DPI : une intelligence artificielle pour trier les embryons ?

Publié le : 4 février 2021

Une startup israélienne, AiVF, a développé une technologie de diagnostic préimplantatoire (DPI) par intelligence artificielle (IA) (cf. Trier des embryons par IA dans les parcours de FIV : quelle efficacité ?). Cette technologie vise à révéler les potentielles anomalies chromosomiques des embryons fabriqués par fécondation in vitro, sans y toucher, avant une éventuelle implantation. Un test « en temps réel », « les résultats étant observés seconde par seconde au fur et à mesure du développement des embryons » (cf. Reconstruction d’images médicales grâce à l’IA : des erreurs à craindre). Et « si les embryons sont jugés sains, ils peuvent être transférés immédiatement ».

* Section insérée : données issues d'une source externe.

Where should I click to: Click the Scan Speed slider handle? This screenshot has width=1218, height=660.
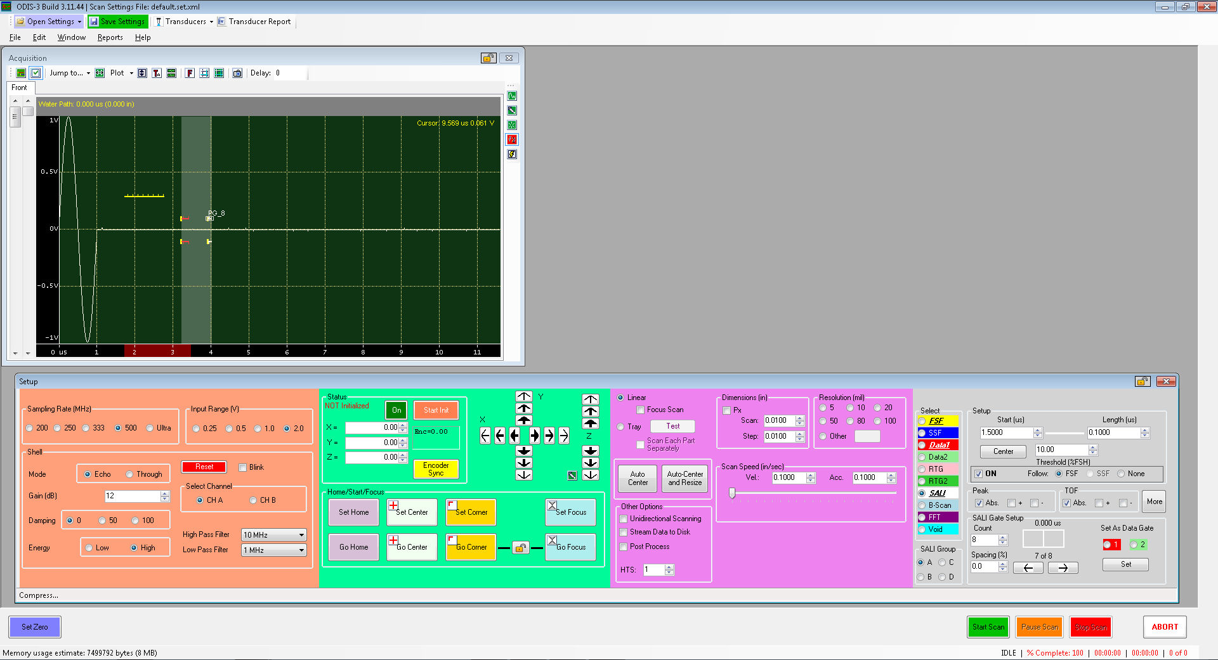point(732,493)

Pour mettre au point cette technologie, AiVF a analysé les données de « plus de 2 500 embryons dont la composition chromosomique est connue ». « Notre recherche conjointe révèle que les embryons euploïdes et aneuploïdes sont visuellement distincts », explique le Dr Marcos Meseguer de l’Instituto Valenciano De Infertilidad (IVIRMA) en Espagne. A partir de l’évaluation des vidéos du développement « de 1 500 embryons chromosomiquement normaux et de 1 000 embryons chromosomiquement anormaux », un algorithme a identifié les « embryons anormaux » « dans 73 % des cas ».

Un tri plus « performant » ?

Pour Daniella Gilboa, PDG et co-fondatrice d’AiVF, ce nouveau test « assure un développement embryologique normal tout en réduisant la pression émotionnelle et financière sur le parent ». L’objectif de la société est de remplacer le diagnostic préimplantoire actuellement effectué à partir d’une biopsie de l’embryon. Un « processus coûteux » qui « oblige la mère à attendre un mois supplémentaire pour le transfert d’embryons ».

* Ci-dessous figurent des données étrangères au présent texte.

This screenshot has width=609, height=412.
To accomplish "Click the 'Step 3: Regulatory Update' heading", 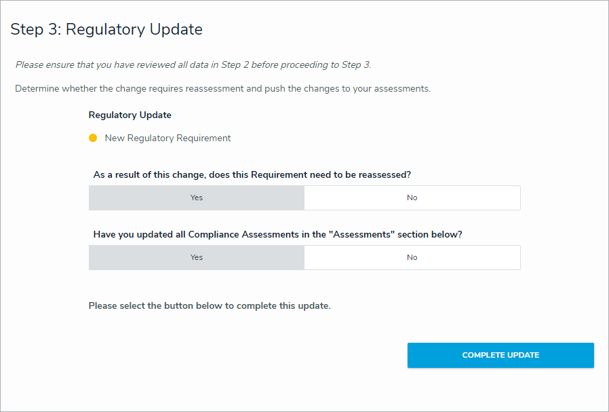I will (x=106, y=30).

Autre caractéristique mise en avant par AiVF : le diagnostic réalisé à partir de l’évaluation du phénotype de l’embryon repose sur « une évaluation globale de l’embryon entier » quand actuellement le DPI utilise quelques cellules « qui pourraient ne pas être représentatives de l’embryon complet, un problème connu sous le nom de mosaïcisme » (cf. Embryons mosaïques : le DPI face à ses limites ?).

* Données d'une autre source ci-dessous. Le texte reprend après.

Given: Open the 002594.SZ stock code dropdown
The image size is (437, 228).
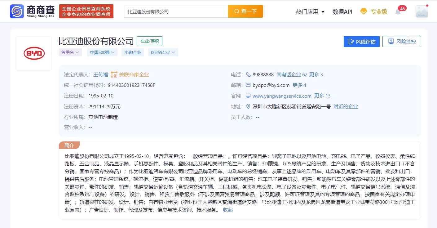Looking at the screenshot, I should (163, 52).
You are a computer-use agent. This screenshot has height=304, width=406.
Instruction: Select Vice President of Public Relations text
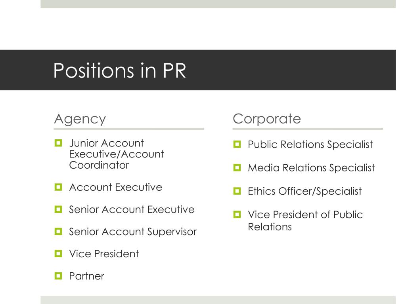point(305,220)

La société se tourne à présent vers le développement d’un système d’IA « plus avancé » « qui devrait augmenter de manière significative la sensibilité de détection des embryons humains présentant des anomalies chromosomiques ». Une étude soutenue par « une subvention Eureka de l’Union européenne ».

Note de la rédaction :

Cette technique eugénique de sélection des embryons en fonction de leur caryotype ne tient pas compte des capacité auto-réparatrices des embryons au cours de leur croissance (cf. Avons-nous tous été trisomiques ?).